** SOURCE MATERIAL follows **
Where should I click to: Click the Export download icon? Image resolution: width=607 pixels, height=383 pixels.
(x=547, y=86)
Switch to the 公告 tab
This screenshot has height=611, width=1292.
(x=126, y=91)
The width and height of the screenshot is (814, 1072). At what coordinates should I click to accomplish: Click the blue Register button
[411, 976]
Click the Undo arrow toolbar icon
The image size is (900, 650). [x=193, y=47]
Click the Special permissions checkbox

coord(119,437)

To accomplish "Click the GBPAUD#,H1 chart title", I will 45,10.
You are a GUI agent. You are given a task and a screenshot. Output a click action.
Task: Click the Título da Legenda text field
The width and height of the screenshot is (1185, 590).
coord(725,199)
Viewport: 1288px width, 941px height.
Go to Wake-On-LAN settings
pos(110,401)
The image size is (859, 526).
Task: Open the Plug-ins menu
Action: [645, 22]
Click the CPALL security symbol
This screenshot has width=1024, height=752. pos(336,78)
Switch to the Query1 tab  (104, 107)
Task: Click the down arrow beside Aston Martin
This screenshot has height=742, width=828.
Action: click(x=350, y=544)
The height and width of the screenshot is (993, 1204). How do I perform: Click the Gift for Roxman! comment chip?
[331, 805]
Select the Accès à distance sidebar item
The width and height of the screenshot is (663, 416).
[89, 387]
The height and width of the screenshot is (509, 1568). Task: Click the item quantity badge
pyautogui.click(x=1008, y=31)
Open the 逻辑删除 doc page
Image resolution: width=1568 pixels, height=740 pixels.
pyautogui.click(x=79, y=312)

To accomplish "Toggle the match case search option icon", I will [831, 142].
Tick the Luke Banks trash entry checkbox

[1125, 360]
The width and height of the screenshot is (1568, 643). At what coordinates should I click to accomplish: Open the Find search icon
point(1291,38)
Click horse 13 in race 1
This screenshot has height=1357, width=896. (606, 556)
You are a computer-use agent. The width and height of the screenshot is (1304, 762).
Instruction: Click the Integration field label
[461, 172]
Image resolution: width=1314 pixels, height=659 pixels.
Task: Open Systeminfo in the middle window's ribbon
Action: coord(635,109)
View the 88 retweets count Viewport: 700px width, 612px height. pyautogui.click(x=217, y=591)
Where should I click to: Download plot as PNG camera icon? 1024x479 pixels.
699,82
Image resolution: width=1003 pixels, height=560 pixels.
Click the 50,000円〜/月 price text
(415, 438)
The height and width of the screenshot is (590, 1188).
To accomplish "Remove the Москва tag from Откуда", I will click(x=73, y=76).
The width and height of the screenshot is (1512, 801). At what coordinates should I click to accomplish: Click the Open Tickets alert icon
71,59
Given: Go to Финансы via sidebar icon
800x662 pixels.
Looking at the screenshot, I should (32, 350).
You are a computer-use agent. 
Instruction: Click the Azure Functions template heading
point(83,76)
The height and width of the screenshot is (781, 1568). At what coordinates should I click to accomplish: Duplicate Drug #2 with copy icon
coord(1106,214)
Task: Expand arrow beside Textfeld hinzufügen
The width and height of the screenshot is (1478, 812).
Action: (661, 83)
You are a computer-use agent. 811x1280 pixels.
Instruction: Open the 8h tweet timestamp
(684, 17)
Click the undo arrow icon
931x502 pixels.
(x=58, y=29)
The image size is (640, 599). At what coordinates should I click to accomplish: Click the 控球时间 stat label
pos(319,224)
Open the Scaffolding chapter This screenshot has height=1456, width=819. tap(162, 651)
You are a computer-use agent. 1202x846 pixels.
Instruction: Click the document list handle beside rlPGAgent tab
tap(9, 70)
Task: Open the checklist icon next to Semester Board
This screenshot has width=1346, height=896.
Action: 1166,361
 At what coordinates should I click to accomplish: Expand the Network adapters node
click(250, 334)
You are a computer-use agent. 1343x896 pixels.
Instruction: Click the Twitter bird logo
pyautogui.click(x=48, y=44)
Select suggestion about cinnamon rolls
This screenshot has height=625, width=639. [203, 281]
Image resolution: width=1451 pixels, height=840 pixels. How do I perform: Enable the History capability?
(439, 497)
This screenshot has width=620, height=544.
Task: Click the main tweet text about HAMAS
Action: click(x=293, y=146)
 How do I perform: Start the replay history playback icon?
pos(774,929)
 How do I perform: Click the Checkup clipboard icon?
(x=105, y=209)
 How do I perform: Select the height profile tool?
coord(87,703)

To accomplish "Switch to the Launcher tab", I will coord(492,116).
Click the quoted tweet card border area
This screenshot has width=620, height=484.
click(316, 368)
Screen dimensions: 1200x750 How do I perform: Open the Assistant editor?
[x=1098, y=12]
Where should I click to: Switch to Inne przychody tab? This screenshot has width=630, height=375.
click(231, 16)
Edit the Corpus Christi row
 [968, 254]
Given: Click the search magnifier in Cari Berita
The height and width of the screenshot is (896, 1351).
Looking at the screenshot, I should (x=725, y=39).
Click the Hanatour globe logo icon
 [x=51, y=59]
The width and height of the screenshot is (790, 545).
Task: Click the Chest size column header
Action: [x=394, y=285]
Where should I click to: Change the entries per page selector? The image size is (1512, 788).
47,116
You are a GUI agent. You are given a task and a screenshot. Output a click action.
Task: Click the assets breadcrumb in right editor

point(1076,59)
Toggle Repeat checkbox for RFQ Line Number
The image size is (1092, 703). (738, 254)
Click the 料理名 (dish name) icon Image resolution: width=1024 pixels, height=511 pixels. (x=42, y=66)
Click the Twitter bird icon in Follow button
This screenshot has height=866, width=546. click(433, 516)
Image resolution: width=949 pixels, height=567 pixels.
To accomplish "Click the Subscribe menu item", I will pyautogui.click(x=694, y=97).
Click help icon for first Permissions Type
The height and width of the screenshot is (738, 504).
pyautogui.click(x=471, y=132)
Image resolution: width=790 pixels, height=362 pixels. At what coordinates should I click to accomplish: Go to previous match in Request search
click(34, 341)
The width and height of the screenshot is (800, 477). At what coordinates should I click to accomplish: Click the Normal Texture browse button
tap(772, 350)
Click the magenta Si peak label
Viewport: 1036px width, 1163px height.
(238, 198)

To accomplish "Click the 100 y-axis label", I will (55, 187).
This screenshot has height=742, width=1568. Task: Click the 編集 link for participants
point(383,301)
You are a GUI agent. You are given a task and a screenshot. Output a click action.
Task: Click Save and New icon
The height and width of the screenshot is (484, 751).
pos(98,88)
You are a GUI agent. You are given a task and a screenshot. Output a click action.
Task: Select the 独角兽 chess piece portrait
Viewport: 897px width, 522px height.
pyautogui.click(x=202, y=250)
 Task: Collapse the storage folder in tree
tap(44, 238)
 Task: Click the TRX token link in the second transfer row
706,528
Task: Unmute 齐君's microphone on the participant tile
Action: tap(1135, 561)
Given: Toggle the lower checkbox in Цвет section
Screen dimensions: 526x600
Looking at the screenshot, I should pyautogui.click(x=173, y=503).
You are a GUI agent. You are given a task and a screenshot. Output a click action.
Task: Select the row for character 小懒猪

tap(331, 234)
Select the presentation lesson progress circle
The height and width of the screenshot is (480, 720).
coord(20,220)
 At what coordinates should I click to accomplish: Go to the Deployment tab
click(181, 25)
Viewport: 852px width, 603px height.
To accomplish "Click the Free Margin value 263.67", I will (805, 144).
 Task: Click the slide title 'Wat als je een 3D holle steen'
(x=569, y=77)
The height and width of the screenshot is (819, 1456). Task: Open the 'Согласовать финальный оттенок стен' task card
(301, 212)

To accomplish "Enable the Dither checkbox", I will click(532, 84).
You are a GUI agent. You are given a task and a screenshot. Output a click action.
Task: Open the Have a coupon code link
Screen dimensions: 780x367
** End of SOURCE MATERIAL **
## WORK REQUEST:
Copy out only the lines of the records above from the one with "Click the Undo arrow toolbar icon" through the one with "You are a computer-use agent. The", exactly as they stand, both included.

## WRITTEN RESPONSE:
Click the Undo arrow toolbar icon
The image size is (900, 650). [x=193, y=47]
Click the Special permissions checkbox

coord(119,437)

To accomplish "Click the GBPAUD#,H1 chart title", I will 45,10.
You are a GUI agent. You are given a task and a screenshot. Output a click action.
Task: Click the Título da Legenda text field
The width and height of the screenshot is (1185, 590).
coord(725,199)
Viewport: 1288px width, 941px height.
Go to Wake-On-LAN settings
pos(110,401)
The image size is (859, 526).
Task: Open the Plug-ins menu
Action: [645, 22]
Click the CPALL security symbol
This screenshot has width=1024, height=752. pos(336,78)
Switch to the Query1 tab  (104, 107)
Task: Click the down arrow beside Aston Martin
This screenshot has height=742, width=828.
Action: click(x=350, y=544)
The height and width of the screenshot is (993, 1204). How do I perform: Click the Gift for Roxman! comment chip?
[331, 805]
Select the Accès à distance sidebar item
The width and height of the screenshot is (663, 416).
[89, 387]
The height and width of the screenshot is (509, 1568). Task: Click the item quantity badge
pyautogui.click(x=1008, y=31)
Open the 逻辑删除 doc page
Image resolution: width=1568 pixels, height=740 pixels.
pyautogui.click(x=79, y=312)

To accomplish "Toggle the match case search option icon", I will [831, 142].
Tick the Luke Banks trash entry checkbox

[1125, 360]
The width and height of the screenshot is (1568, 643). At what coordinates should I click to accomplish: Open the Find search icon
point(1291,38)
Click horse 13 in race 1
This screenshot has height=1357, width=896. (606, 556)
You are a computer-use agent. The width and height of the screenshot is (1304, 762).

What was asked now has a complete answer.